#### YOUR GOAL:
Copy each record below without changing a single word.

[Collected data]
*** Begin section ***

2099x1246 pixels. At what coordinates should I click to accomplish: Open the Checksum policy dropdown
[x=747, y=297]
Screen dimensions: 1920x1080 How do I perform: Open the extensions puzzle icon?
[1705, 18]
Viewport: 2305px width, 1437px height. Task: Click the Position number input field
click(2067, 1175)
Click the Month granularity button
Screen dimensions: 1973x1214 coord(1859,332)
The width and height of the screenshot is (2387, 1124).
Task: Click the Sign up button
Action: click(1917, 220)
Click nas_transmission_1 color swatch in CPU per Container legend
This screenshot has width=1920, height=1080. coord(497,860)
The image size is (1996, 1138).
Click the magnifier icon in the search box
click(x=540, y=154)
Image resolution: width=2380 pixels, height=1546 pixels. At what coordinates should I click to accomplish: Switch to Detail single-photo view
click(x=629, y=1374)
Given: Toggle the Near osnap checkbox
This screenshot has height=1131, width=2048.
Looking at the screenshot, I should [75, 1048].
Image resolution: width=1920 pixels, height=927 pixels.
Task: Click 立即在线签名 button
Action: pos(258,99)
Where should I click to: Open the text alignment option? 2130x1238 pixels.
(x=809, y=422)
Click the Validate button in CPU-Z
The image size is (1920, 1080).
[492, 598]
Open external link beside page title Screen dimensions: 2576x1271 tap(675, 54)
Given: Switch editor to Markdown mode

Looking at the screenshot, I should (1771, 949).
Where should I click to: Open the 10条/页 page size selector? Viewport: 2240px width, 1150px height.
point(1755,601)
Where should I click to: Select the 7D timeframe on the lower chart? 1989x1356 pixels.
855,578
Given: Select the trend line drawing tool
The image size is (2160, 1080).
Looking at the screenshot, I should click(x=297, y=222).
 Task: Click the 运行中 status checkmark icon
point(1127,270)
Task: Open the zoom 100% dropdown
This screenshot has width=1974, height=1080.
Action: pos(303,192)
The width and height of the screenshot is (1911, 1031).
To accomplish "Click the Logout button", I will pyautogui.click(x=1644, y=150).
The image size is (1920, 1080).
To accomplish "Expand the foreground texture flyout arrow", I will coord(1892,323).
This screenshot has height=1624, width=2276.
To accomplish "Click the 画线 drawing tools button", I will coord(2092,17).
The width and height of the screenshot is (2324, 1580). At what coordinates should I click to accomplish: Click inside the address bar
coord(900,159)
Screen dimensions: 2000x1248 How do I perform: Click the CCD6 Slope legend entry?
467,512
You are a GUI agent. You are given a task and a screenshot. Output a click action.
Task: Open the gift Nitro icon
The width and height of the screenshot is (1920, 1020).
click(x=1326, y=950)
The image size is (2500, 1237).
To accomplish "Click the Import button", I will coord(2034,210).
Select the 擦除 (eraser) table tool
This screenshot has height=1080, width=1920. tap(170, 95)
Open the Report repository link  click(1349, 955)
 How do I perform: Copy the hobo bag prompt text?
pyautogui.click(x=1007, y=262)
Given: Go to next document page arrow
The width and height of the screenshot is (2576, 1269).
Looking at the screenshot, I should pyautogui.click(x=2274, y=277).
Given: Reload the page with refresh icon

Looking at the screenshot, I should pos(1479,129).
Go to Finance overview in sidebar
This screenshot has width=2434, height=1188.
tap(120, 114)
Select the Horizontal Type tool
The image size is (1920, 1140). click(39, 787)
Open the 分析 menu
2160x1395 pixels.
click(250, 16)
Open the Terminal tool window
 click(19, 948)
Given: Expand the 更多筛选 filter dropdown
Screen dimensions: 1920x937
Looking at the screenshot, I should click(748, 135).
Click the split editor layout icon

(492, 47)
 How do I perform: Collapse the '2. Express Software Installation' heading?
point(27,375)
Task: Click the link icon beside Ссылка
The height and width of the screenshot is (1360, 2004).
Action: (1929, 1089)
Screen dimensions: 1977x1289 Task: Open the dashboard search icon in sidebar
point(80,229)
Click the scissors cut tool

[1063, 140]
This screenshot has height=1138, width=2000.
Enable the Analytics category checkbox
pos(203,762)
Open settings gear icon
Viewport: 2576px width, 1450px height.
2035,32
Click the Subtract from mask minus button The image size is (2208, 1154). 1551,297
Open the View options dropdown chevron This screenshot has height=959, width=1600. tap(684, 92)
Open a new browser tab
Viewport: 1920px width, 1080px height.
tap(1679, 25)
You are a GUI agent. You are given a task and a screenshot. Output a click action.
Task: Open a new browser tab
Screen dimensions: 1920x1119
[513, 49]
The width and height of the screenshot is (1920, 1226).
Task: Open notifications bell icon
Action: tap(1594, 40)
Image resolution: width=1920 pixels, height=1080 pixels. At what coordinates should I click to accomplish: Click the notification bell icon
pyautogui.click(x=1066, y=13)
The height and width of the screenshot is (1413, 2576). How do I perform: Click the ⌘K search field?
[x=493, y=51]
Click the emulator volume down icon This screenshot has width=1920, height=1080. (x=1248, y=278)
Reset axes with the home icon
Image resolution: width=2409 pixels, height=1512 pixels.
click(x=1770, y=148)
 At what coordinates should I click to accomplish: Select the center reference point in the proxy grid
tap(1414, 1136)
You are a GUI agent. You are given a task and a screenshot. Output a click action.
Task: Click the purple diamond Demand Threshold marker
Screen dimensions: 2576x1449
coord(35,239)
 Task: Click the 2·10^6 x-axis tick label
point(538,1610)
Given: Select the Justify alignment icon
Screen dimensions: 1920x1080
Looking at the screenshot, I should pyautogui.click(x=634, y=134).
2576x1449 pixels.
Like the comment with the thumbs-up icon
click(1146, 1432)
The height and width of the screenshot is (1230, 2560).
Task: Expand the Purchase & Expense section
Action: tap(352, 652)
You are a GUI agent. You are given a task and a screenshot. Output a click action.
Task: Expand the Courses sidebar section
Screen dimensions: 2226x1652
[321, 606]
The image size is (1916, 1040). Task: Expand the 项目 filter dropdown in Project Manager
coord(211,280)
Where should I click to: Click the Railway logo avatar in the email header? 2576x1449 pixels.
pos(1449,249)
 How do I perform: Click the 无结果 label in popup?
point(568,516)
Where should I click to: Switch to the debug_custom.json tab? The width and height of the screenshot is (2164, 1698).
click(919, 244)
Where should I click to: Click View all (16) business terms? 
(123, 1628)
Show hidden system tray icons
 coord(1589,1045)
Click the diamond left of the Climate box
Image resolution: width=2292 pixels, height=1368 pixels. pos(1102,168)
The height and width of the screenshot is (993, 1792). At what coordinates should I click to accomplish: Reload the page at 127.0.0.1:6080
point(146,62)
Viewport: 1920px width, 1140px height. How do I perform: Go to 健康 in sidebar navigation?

*** End section ***

#### RESULT OF THIS EXERCISE:
2099x1246 pixels. At what coordinates should I click to accomplish: Open the Checksum policy dropdown
[x=747, y=297]
Screen dimensions: 1920x1080 How do I perform: Open the extensions puzzle icon?
[1705, 18]
Viewport: 2305px width, 1437px height. Task: Click the Position number input field
click(2067, 1175)
Click the Month granularity button
Screen dimensions: 1973x1214 coord(1859,332)
The width and height of the screenshot is (2387, 1124).
Task: Click the Sign up button
Action: click(1917, 220)
Click nas_transmission_1 color swatch in CPU per Container legend
This screenshot has width=1920, height=1080. coord(497,860)
The image size is (1996, 1138).
Click the magnifier icon in the search box
click(x=540, y=154)
Image resolution: width=2380 pixels, height=1546 pixels. At what coordinates should I click to accomplish: Switch to Detail single-photo view
click(x=629, y=1374)
Given: Toggle the Near osnap checkbox
This screenshot has height=1131, width=2048.
Looking at the screenshot, I should [75, 1048].
Image resolution: width=1920 pixels, height=927 pixels.
Task: Click 立即在线签名 button
Action: pos(258,99)
Where should I click to: Open the text alignment option? 2130x1238 pixels.
(x=809, y=422)
Click the Validate button in CPU-Z
The image size is (1920, 1080).
[492, 598]
Open external link beside page title Screen dimensions: 2576x1271 tap(675, 54)
Given: Switch editor to Markdown mode

Looking at the screenshot, I should (1771, 949).
Where should I click to: Open the 10条/页 page size selector? Viewport: 2240px width, 1150px height.
point(1755,601)
Where should I click to: Select the 7D timeframe on the lower chart? 1989x1356 pixels.
855,578
Given: Select the trend line drawing tool
The image size is (2160, 1080).
Looking at the screenshot, I should click(x=297, y=222).
 Task: Click the 运行中 status checkmark icon
point(1127,270)
Task: Open the zoom 100% dropdown
This screenshot has width=1974, height=1080.
Action: pos(303,192)
The width and height of the screenshot is (1911, 1031).
To accomplish "Click the Logout button", I will pyautogui.click(x=1644, y=150).
The image size is (1920, 1080).
To accomplish "Expand the foreground texture flyout arrow", I will coord(1892,323).
This screenshot has height=1624, width=2276.
To accomplish "Click the 画线 drawing tools button", I will coord(2092,17).
The width and height of the screenshot is (2324, 1580). At what coordinates should I click to accomplish: Click inside the address bar
coord(900,159)
Screen dimensions: 2000x1248 How do I perform: Click the CCD6 Slope legend entry?
467,512
You are a GUI agent. You are given a task and a screenshot. Output a click action.
Task: Open the gift Nitro icon
The width and height of the screenshot is (1920, 1020).
click(x=1326, y=950)
The image size is (2500, 1237).
To accomplish "Click the Import button", I will coord(2034,210).
Select the 擦除 (eraser) table tool
This screenshot has height=1080, width=1920. tap(170, 95)
Open the Report repository link  click(1349, 955)
 How do I perform: Copy the hobo bag prompt text?
pyautogui.click(x=1007, y=262)
Given: Go to next document page arrow
The width and height of the screenshot is (2576, 1269).
Looking at the screenshot, I should pyautogui.click(x=2274, y=277).
Given: Reload the page with refresh icon

Looking at the screenshot, I should pos(1479,129).
Go to Finance overview in sidebar
This screenshot has width=2434, height=1188.
tap(120, 114)
Select the Horizontal Type tool
The image size is (1920, 1140). click(39, 787)
Open the 分析 menu
2160x1395 pixels.
click(250, 16)
Open the Terminal tool window
 click(19, 948)
Given: Expand the 更多筛选 filter dropdown
Screen dimensions: 1920x937
Looking at the screenshot, I should click(748, 135).
Click the split editor layout icon

(492, 47)
 How do I perform: Collapse the '2. Express Software Installation' heading?
point(27,375)
Task: Click the link icon beside Ссылка
The height and width of the screenshot is (1360, 2004).
Action: (1929, 1089)
Screen dimensions: 1977x1289 Task: Open the dashboard search icon in sidebar
point(80,229)
Click the scissors cut tool

[1063, 140]
This screenshot has height=1138, width=2000.
Enable the Analytics category checkbox
pos(203,762)
Open settings gear icon
Viewport: 2576px width, 1450px height.
2035,32
Click the Subtract from mask minus button The image size is (2208, 1154). 1551,297
Open the View options dropdown chevron This screenshot has height=959, width=1600. tap(684, 92)
Open a new browser tab
Viewport: 1920px width, 1080px height.
tap(1679, 25)
You are a GUI agent. You are given a task and a screenshot. Output a click action.
Task: Open a new browser tab
Screen dimensions: 1920x1119
[513, 49]
The width and height of the screenshot is (1920, 1226).
Task: Open notifications bell icon
Action: tap(1594, 40)
Image resolution: width=1920 pixels, height=1080 pixels. At what coordinates should I click to accomplish: Click the notification bell icon
pyautogui.click(x=1066, y=13)
The height and width of the screenshot is (1413, 2576). How do I perform: Click the ⌘K search field?
[x=493, y=51]
Click the emulator volume down icon This screenshot has width=1920, height=1080. (x=1248, y=278)
Reset axes with the home icon
Image resolution: width=2409 pixels, height=1512 pixels.
click(x=1770, y=148)
 At what coordinates should I click to accomplish: Select the center reference point in the proxy grid
tap(1414, 1136)
You are a GUI agent. You are given a task and a screenshot. Output a click action.
Task: Click the purple diamond Demand Threshold marker
Screen dimensions: 2576x1449
coord(35,239)
 Task: Click the 2·10^6 x-axis tick label
point(538,1610)
Given: Select the Justify alignment icon
Screen dimensions: 1920x1080
Looking at the screenshot, I should pyautogui.click(x=634, y=134).
2576x1449 pixels.
Like the comment with the thumbs-up icon
click(1146, 1432)
The height and width of the screenshot is (1230, 2560).
Task: Expand the Purchase & Expense section
Action: tap(352, 652)
You are a GUI agent. You are given a task and a screenshot. Output a click action.
Task: Expand the Courses sidebar section
Screen dimensions: 2226x1652
[321, 606]
The image size is (1916, 1040). Task: Expand the 项目 filter dropdown in Project Manager
coord(211,280)
Where should I click to: Click the Railway logo avatar in the email header? 2576x1449 pixels.
pos(1449,249)
 How do I perform: Click the 无结果 label in popup?
point(568,516)
Where should I click to: Switch to the debug_custom.json tab? The width and height of the screenshot is (2164, 1698).
click(919, 244)
Where should I click to: Click View all (16) business terms? 
(123, 1628)
Show hidden system tray icons
 coord(1589,1045)
Click the diamond left of the Climate box
Image resolution: width=2292 pixels, height=1368 pixels. pos(1102,168)
The height and width of the screenshot is (993, 1792). At what coordinates should I click to accomplish: Reload the page at 127.0.0.1:6080
point(146,62)
Viewport: 1920px width, 1140px height. How do I perform: Go to 健康 in sidebar navigation?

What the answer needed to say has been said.